Popovici graduated from the Constantin Diaconovici Loga High School in Timişoara in 1950 and in the same year decided to pursue a musical career. He moved to Bucharest where he was admitted to the Ciprian Porumbescu Music Conservatory from which he graduated in 1955 with a degree in composition. Popovici studied under Mihail Andricu, Mihail Jora, Paul Constantinescu in harmony, Martian Negrea in counterpoint, Theodor Rogalski in instrumentation, and Zeno Vancea in history of music. It is to be taken into consideration that Mihail Jora was Max Reger, a student in Leipzig and that Mihail Andricu was Gabriel Fauré, a student in Paris. In 1966 Popovici married Alina Musat, a music teacher, musicologist, and author of Ottorino Respighi, (Ed. Muzicala, 1972). Starting in 1968 Popovici made regular trips to Darmstadt, Germany, and studied modern composition technique with György Ligeti, Karlheinz Stockhausen, and Iannis Xenakis. He became an SACEM member, a French professional association that collects payments of artists' rights. In the same year he started working as a musical editor in the Romanian Radio Society. From 1970 to 1990 he was employed as a musical journalist by the Saptămîna newspaper, conducted by the writer Eugen Barbu. Since 1990 he has been a History of Music professor at Spiru Haret University in Bucharest.

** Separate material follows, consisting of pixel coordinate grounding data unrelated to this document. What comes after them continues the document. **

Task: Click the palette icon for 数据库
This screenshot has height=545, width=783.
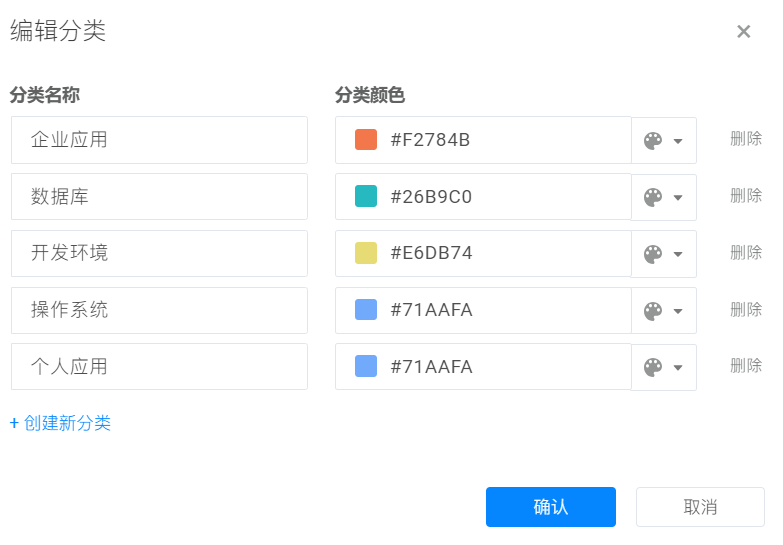Action: coord(653,198)
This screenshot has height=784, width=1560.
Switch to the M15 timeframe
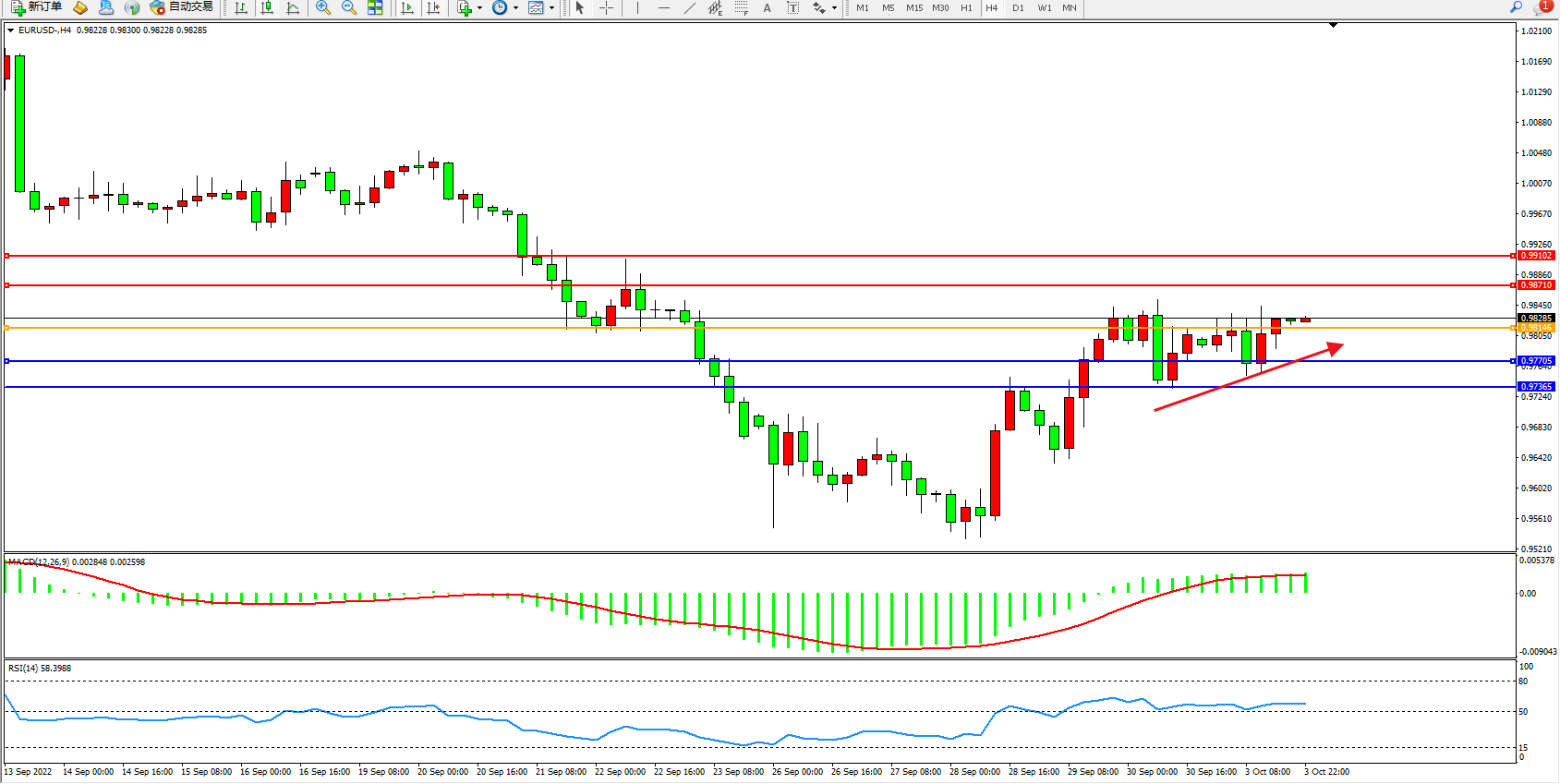point(913,7)
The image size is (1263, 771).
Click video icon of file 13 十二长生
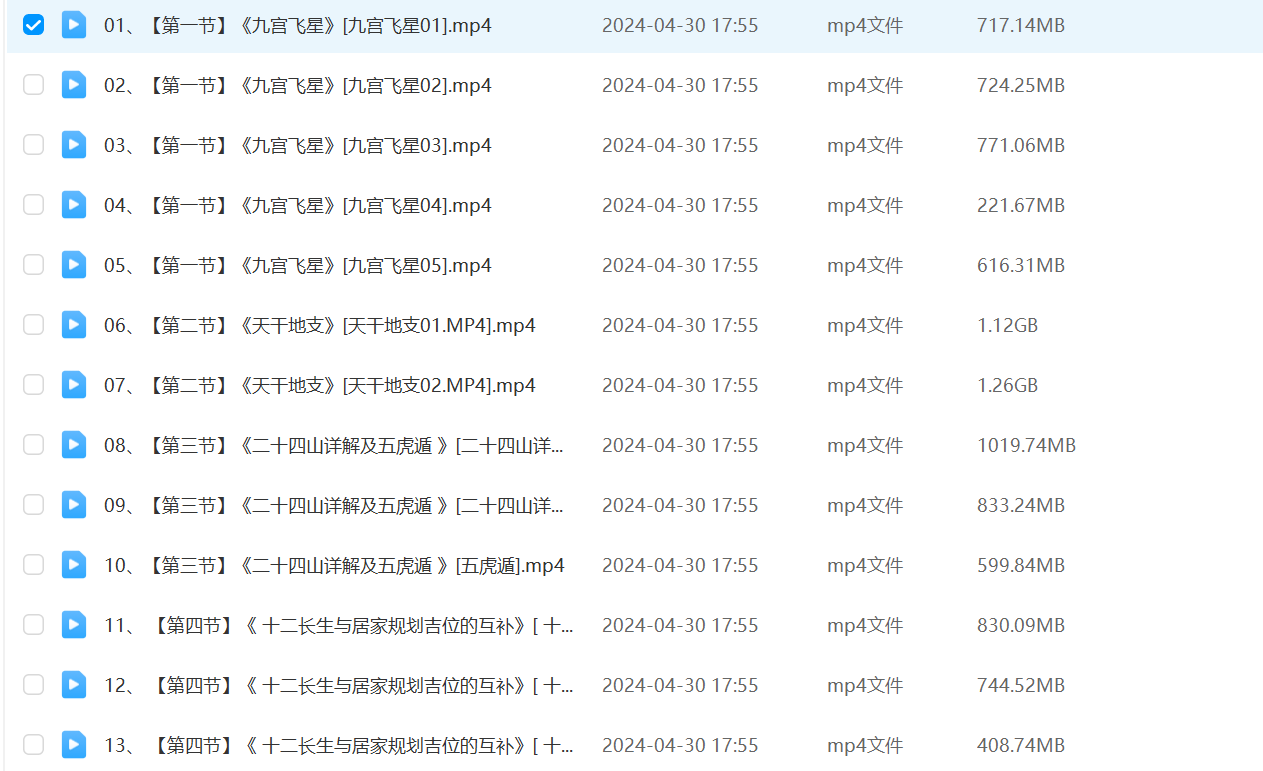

Popovici's work can be divided into three stages: Post-Impressionism with works such as "The Piano Sonata" (edited at Leipzig, Ed. Peters), "The Violin and Piano Sonata", "Wires Quartet" and many lieds. The Serial Dodecaphonic, (he is the first Dodecaphonic composer in Romania), "Mariana Pineda", "Prometheus", "Homage to Palestrina", "The Pigeons of Death", "August Night", "Homage to Tuculescu" quintet (edited in Paris, Ed. Salabert), "Trio" (for violin, cello, piano), Symphony no. 1, 2 and "Homage to Eminescu" (Edited in Paris, Ed. Salabert); Post-Byzantine with the "Statornicie", "The Prostitute" operas, Symphony no.1, 2, Byzantine Poem, "Byzantine Hymns", "The Wedding" ballet, and "Codex Caioni".
Popovici has written 33 books about the history of music, novels, musicians biography studies, and numerous poems using blank verse.
- 20 Romanian Composers Union awards (1953–present)
- Pro Musica award (Budapest)
- The Yugoslavian Composers Society Prize
- The Romanian Academy Prize
- The "Tristan Tzara" medal
- "Comendattore d'Italia" title (1982)
"Imn Bizantin", performed by Collegium Byzantinum, Aachen - Aix la Chapelle
- Viorel Cosma: "Muzicieni Romani". Lexicon, (Editura Muzicală, 1970)
- Alfred Hoffman: "Orizonturi muzicale", (Editura Muzicală, 1979)
- Iosif Sava - Luminita Vartolomei: "Mic Dictionar de Muzica, Bucharest, (Ed.stiintifica si enciclopedica, 1979)
- Dan Zamfirescu: "Via Magna", Bucuresti, (Ed. Eminescu, 1970)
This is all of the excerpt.